West Bank Terror Shows Why Separation from the Palestinians Won’t Bring Peace https://mosaicmagazine.com/picks/israel-zionism/2022/09/west-bank-terror-shows-why-separation-from-the-palestinians-wont-bring-peace/

September 7, 2022 | Gershon Hacohen
About the author: Maj. Gen. (res.) Gershon Hacohen served in the IDF for 42 years, commanding troops in battle on the Egyptian, Lebanese, and Syrian fronts. Today he directs many of the IDF’s war-simulation exercises.

On Sunday, Palestinian gunmen opened fire on a bus transporting Israeli soldiers through the Jordan Valley—wounding seven, two of them seriously. The attack, Gershon Hacohen argues, is evidence of the flaws in conventional thinking about the Israeli-Palestinian conflict, which presumes that terrorism is the result of the Israeli presence in territories outside the 1949 armistice lines:

The Palestinian Authority has long lost its control over its cities and it is only thanks to the proactive posture of the IDF and Shin Bet that Jenin and Nablus have not become another Gaza. The new terrorist threat should have Israel rethink its overall rationale guiding its policies since the Oslo Accords have come into effect in 1990s. Almost 30 years since they were supposed to usher in a new era of peace, it is incumbent upon us to undergo a paradigm shift by scrutinizing the flawed assumptions on which they were based.

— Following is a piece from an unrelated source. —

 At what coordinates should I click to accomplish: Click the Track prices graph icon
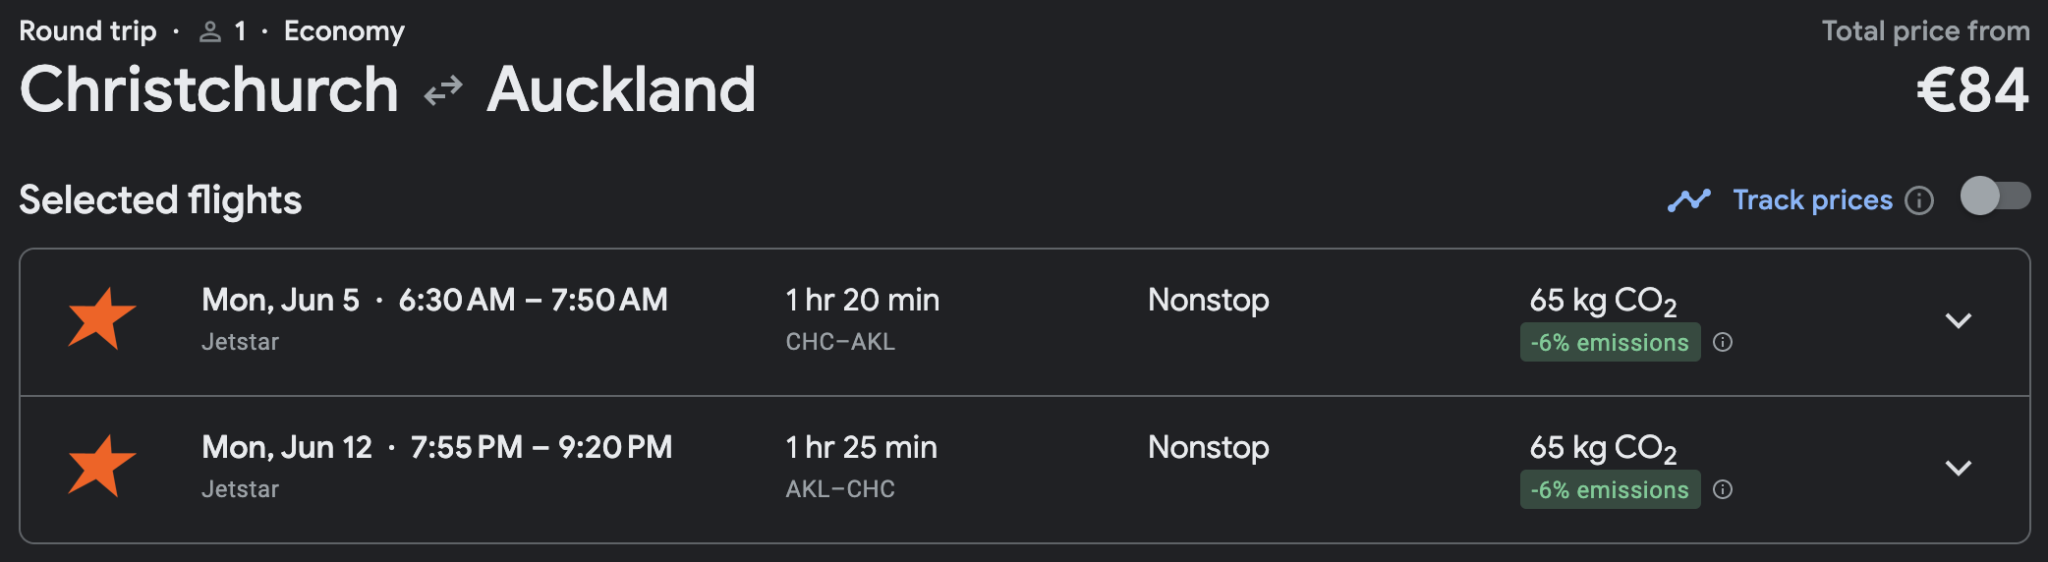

The first rationale was that a separation from the Palestinians was a prerequisite for any resolution of the conflict. The fact of the matter is that in northern Samaria the IDF pulled back from Jenin in 1996. In 2005, several Jewish settlements were uprooted in northern Samaria. In both cases, this only turned the area into a terrorist hotbed only drew Israel back time and again in order to protect Israelis on the coastal plains.

It is also hard to deny that the IDF withdrawal only strengthened the terrorist elements there, much like the Gaza disengagement turned that enclave into an even greater threat to Israel. Thus, terrorist hotbeds are the direct results one must wonder: perhaps separation is anything but a solution?

The second assumption: any risk that is entailed in pursuing the path of the Oslo Accords was calculated and reversible. . . . What has unfolded in the Gaza Strip over the past few decades—along with the new trends in Judea and Samaria—has been a rude awakening. Just look at how the efforts to reestablish the Jewish settlement in northern Samaria have been met with opposition by Israeli security officials (who are taking their cues from their U.S. counterparts). This shows that as far as the international community is concerned, Israeli withdrawals are irreversible.